What is needed is a copy of each line in the listing below that contains "vertical".

──────

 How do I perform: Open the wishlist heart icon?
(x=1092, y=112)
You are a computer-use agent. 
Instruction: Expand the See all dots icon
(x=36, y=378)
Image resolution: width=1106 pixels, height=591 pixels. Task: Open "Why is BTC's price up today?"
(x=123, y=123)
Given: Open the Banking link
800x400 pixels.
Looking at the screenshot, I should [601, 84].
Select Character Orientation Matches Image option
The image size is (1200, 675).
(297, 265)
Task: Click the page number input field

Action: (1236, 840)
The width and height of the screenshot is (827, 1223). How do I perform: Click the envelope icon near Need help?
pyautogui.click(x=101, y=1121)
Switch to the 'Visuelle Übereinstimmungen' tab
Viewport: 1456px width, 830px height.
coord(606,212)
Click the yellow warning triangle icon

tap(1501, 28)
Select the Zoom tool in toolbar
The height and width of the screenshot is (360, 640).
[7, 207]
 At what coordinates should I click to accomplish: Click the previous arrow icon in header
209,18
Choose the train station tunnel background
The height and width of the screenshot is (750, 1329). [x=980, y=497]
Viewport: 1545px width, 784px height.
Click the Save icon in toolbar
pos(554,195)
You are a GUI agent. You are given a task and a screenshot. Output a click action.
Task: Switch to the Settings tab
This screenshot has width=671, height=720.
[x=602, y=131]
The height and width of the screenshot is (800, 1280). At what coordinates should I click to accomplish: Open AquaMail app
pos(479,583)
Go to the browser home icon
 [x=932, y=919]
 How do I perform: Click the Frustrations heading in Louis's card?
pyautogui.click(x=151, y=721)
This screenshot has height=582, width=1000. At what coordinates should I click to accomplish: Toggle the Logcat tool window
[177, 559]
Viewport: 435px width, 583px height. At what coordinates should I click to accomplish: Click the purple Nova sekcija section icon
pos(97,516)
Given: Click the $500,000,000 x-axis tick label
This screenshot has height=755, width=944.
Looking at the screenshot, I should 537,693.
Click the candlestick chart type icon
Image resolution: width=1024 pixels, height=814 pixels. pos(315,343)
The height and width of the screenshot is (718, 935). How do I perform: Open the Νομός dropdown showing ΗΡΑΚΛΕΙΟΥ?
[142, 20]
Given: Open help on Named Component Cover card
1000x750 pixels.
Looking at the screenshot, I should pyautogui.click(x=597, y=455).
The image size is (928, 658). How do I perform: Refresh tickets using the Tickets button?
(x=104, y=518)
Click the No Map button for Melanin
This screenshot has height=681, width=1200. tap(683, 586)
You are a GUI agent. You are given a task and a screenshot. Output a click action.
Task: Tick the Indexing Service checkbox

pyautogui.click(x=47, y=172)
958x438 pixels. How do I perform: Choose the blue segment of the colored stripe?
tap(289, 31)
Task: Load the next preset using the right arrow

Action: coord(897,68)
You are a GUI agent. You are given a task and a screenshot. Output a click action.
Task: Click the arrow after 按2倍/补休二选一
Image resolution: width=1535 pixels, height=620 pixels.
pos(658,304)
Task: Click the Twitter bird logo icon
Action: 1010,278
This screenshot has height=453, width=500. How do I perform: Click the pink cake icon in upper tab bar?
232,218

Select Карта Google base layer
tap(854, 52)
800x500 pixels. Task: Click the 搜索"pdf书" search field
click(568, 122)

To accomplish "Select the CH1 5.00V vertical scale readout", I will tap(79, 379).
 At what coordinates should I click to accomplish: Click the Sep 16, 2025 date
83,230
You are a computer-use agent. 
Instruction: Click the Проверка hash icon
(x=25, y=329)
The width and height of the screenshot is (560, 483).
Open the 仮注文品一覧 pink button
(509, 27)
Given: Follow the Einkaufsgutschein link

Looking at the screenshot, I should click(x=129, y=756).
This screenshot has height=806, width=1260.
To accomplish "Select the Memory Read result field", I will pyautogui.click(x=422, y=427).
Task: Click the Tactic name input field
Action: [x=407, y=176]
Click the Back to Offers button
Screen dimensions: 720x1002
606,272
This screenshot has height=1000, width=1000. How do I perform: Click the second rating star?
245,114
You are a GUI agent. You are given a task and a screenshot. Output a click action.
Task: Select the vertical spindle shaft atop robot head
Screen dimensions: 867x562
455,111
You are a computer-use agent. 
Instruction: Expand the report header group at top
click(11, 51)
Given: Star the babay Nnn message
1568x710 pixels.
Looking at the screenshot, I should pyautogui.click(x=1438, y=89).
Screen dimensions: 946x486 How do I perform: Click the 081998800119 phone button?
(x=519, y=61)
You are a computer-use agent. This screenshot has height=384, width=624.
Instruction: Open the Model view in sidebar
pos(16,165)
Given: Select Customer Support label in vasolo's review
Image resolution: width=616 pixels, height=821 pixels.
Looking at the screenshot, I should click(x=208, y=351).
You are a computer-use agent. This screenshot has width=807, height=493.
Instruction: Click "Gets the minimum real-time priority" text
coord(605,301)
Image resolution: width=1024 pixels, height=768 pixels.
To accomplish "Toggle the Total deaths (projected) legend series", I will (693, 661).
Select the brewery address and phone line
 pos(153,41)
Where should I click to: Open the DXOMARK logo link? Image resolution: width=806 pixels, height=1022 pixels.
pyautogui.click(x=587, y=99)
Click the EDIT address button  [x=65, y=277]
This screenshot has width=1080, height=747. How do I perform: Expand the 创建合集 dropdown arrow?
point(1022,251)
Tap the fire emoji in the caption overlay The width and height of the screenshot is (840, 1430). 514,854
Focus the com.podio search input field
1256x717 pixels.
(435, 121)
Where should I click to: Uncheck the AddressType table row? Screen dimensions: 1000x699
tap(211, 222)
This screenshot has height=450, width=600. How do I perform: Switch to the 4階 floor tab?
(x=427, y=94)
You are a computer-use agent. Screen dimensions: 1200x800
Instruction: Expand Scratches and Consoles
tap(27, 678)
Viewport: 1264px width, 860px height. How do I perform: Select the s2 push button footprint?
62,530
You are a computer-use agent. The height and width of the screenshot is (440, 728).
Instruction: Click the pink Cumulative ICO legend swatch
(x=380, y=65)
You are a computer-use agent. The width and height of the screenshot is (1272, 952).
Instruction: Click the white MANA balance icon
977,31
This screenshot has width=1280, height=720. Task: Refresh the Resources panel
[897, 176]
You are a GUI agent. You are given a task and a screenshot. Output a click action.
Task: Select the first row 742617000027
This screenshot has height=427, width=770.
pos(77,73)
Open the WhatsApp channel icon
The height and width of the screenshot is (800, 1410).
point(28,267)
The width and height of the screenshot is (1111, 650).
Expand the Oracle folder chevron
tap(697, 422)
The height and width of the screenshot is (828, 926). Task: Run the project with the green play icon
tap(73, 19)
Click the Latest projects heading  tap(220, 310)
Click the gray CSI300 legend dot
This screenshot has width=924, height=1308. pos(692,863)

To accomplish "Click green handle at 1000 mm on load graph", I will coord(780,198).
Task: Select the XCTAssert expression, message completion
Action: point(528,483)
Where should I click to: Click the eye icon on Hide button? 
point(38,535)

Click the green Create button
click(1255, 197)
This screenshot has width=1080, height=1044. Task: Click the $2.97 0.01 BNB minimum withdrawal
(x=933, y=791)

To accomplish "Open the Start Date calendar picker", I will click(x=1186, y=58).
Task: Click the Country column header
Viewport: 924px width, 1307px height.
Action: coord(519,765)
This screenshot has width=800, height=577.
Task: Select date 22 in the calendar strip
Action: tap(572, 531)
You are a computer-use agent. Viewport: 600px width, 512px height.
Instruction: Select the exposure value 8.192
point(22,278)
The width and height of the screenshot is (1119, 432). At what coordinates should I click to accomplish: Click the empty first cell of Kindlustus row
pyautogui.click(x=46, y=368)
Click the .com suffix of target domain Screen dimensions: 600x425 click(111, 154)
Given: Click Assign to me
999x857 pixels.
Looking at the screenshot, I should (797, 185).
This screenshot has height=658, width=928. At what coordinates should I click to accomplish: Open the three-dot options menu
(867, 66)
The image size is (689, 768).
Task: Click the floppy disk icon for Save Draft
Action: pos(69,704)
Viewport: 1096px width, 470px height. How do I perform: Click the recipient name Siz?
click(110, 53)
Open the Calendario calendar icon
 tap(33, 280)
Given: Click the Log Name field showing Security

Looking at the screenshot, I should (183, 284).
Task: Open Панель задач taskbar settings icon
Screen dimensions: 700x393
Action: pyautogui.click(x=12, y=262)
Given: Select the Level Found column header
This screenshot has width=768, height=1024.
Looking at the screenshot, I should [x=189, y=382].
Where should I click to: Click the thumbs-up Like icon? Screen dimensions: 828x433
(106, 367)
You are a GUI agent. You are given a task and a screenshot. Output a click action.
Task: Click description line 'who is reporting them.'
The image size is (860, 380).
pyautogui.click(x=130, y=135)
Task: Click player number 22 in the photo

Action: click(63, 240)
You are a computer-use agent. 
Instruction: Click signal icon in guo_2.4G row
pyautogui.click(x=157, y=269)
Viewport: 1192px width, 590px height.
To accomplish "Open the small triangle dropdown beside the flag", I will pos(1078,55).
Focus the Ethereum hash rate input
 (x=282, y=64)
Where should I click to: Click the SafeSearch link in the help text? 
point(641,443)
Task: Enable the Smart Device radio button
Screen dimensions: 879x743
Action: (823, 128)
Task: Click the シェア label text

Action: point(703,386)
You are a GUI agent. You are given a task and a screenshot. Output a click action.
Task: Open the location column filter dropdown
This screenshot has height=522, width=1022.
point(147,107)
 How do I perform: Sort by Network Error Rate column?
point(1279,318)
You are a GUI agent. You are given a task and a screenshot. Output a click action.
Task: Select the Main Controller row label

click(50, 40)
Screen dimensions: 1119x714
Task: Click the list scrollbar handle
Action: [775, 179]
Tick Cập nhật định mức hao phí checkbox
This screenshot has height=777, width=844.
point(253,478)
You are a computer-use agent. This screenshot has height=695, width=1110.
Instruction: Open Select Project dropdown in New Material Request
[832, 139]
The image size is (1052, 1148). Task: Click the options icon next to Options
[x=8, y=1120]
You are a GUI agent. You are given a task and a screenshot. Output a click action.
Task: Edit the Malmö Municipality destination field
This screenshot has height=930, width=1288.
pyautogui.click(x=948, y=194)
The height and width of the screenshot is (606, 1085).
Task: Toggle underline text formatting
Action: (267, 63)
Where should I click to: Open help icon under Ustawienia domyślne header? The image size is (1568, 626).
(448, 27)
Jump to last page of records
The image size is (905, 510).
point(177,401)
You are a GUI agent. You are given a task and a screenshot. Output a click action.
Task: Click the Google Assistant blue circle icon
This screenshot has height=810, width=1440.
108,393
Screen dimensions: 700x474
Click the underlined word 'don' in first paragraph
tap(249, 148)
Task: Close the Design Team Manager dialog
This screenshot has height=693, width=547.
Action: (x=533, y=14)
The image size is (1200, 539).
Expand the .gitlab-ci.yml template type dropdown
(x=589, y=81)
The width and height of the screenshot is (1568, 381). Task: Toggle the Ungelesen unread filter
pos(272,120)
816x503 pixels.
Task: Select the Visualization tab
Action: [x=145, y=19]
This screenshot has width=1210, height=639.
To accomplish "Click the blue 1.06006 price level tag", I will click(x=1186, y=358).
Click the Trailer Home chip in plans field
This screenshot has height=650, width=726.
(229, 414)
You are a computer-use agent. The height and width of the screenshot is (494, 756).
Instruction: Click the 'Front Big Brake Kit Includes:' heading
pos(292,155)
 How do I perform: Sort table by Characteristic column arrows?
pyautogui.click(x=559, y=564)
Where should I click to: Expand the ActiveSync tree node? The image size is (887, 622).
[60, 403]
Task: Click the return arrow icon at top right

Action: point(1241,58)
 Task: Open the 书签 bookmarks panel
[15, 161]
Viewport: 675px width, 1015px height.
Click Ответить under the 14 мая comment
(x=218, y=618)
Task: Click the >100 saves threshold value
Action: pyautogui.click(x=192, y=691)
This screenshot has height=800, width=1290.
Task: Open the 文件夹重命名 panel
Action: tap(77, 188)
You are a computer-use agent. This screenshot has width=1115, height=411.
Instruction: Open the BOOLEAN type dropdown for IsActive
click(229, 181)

──────

Result of this task:
To accomplish "Select the CH1 5.00V vertical scale readout", I will tap(79, 379).
Task: Select the vertical spindle shaft atop robot head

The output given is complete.